Activity: Pick out each line of the records that includes the string "Given", and copy it.

=== Dataset content ===

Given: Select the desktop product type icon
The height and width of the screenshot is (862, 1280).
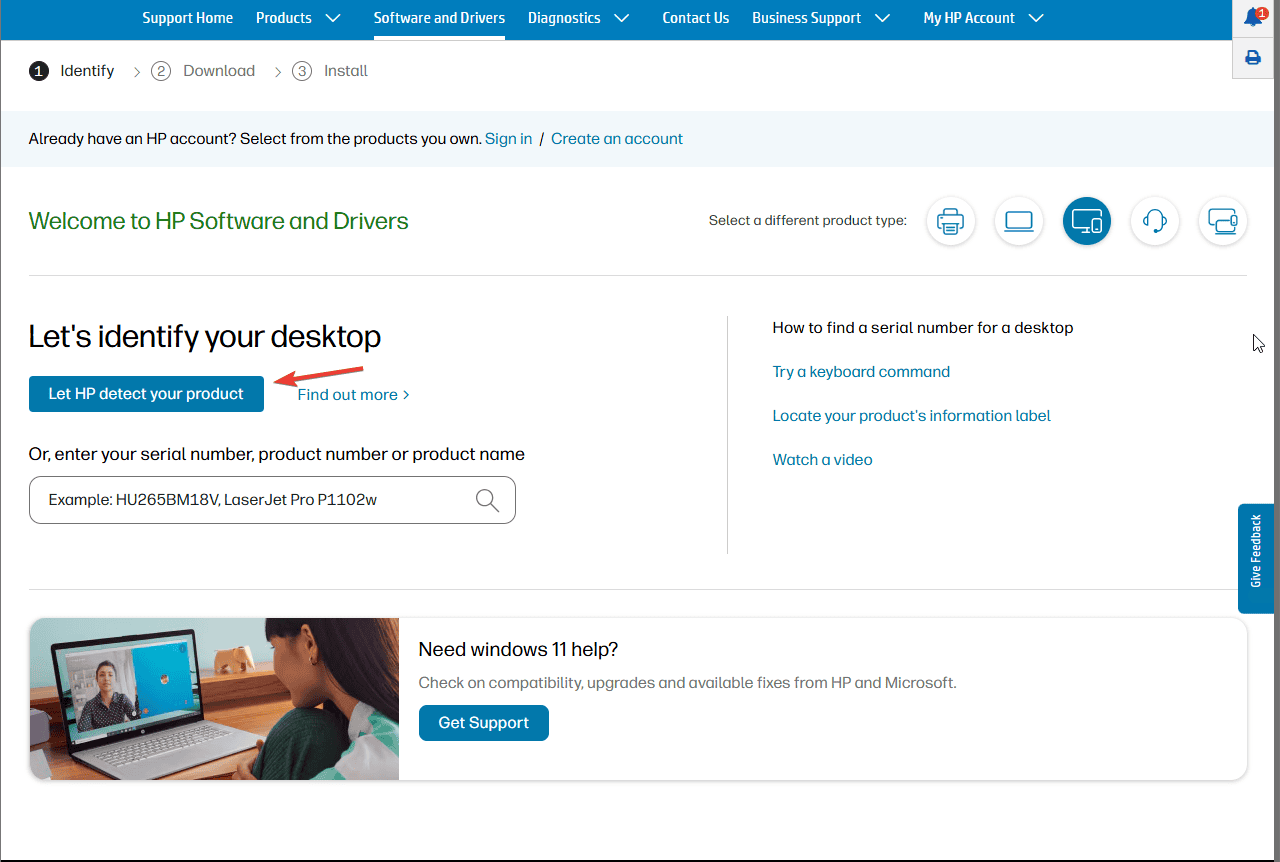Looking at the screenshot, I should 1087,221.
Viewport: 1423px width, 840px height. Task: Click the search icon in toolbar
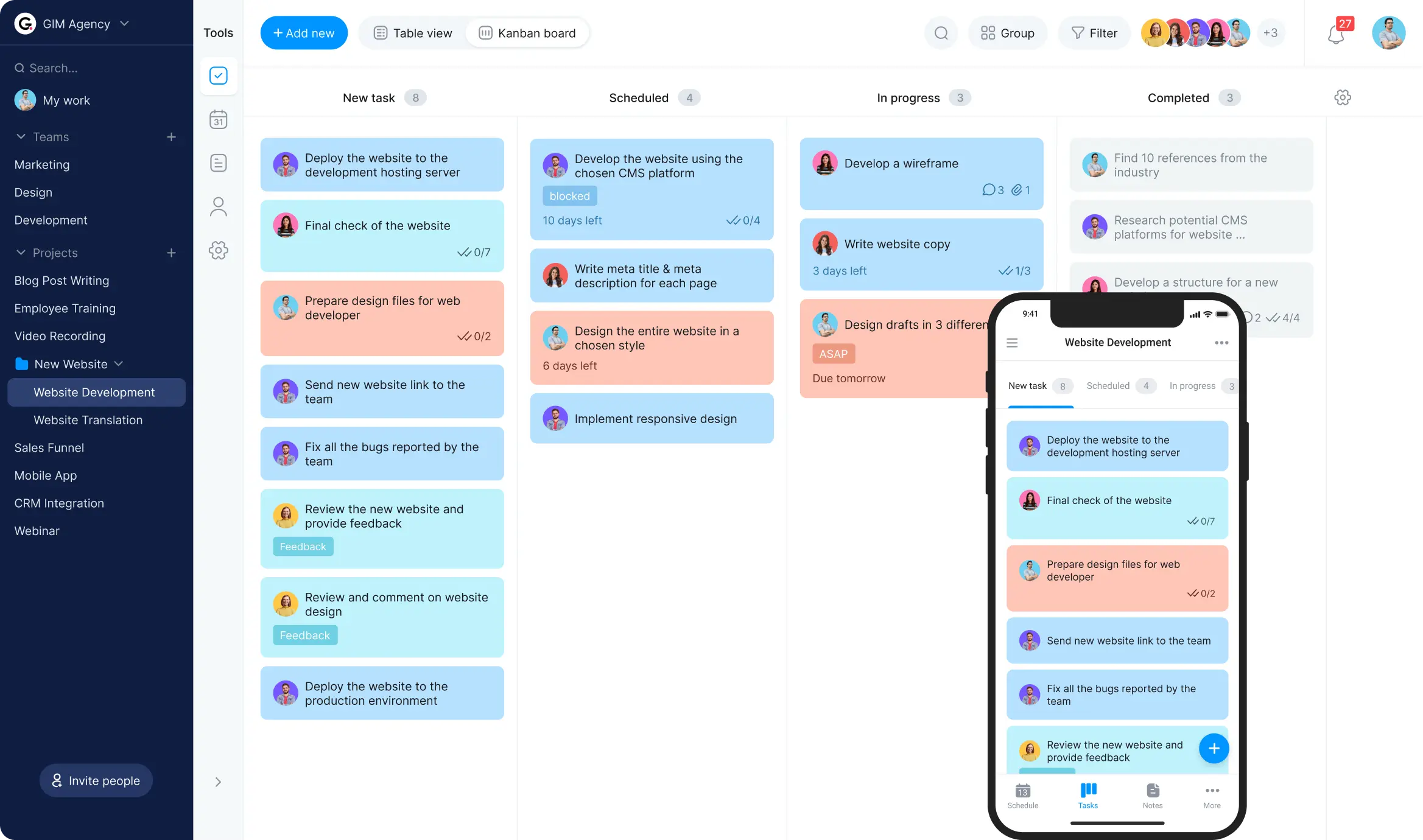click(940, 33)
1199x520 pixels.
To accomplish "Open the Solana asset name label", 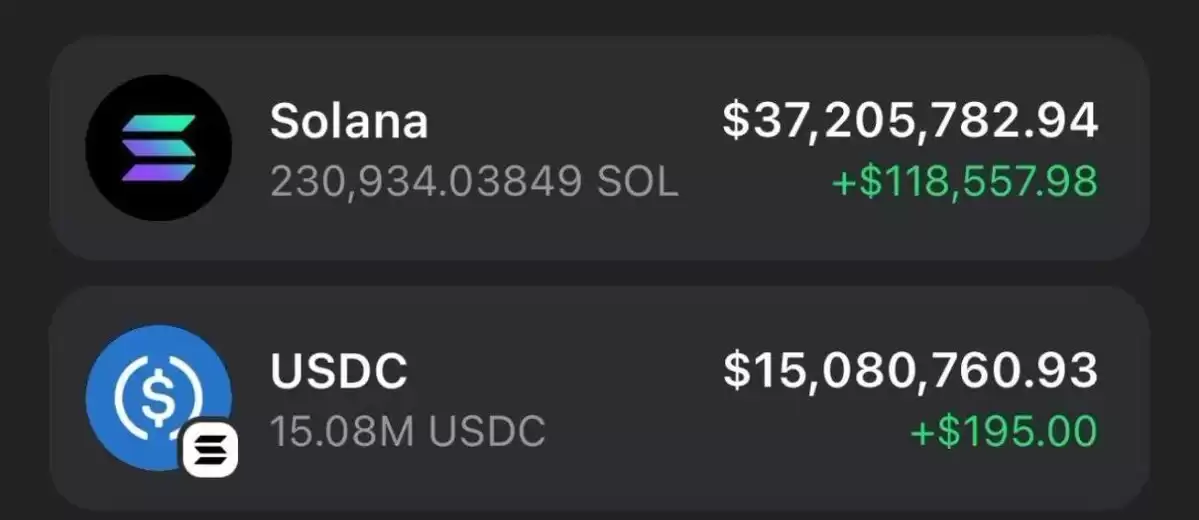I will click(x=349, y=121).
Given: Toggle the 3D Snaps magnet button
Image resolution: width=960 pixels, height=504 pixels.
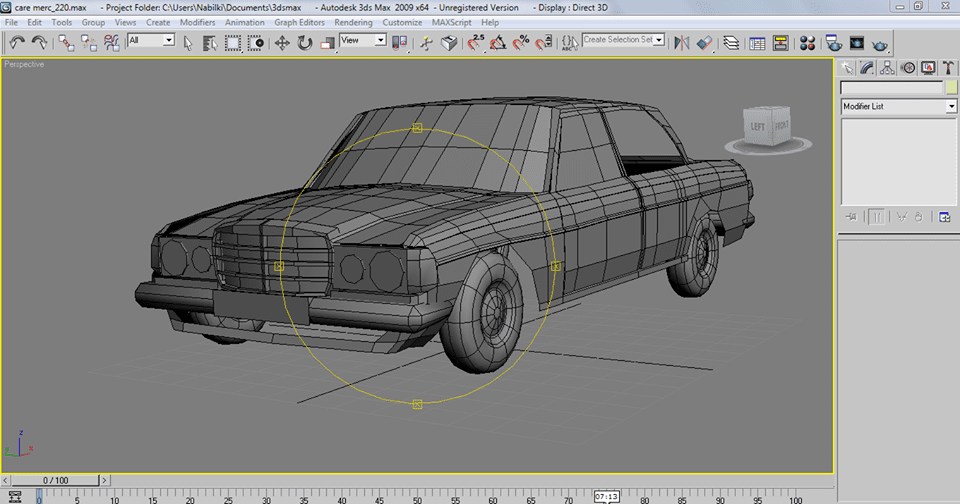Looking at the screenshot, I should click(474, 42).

===
=== Dataset content ===

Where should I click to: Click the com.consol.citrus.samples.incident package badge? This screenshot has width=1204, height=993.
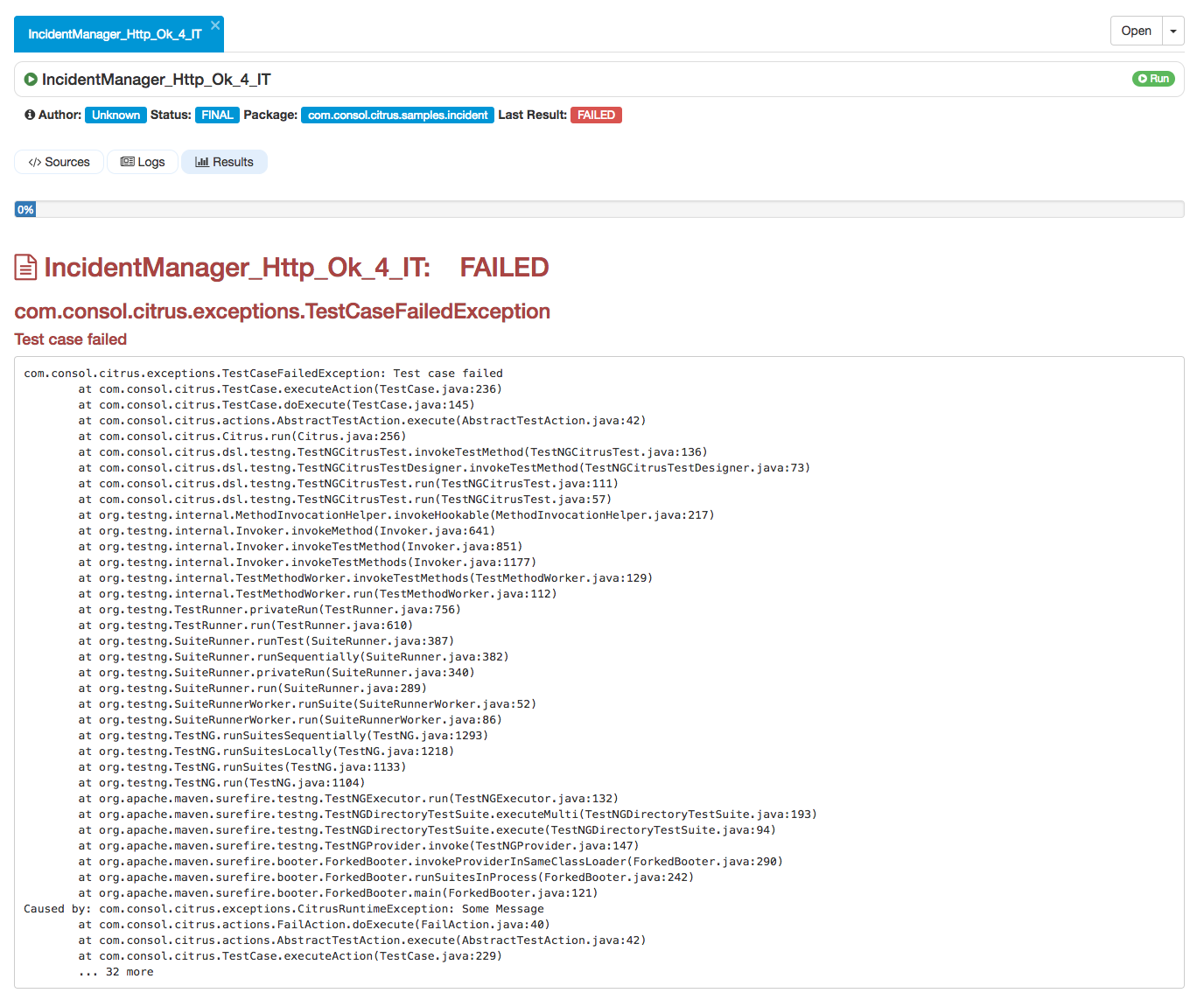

===

Finished exercise:
Given: Select the desktop product type icon
Given: Toggle the 3D Snaps magnet button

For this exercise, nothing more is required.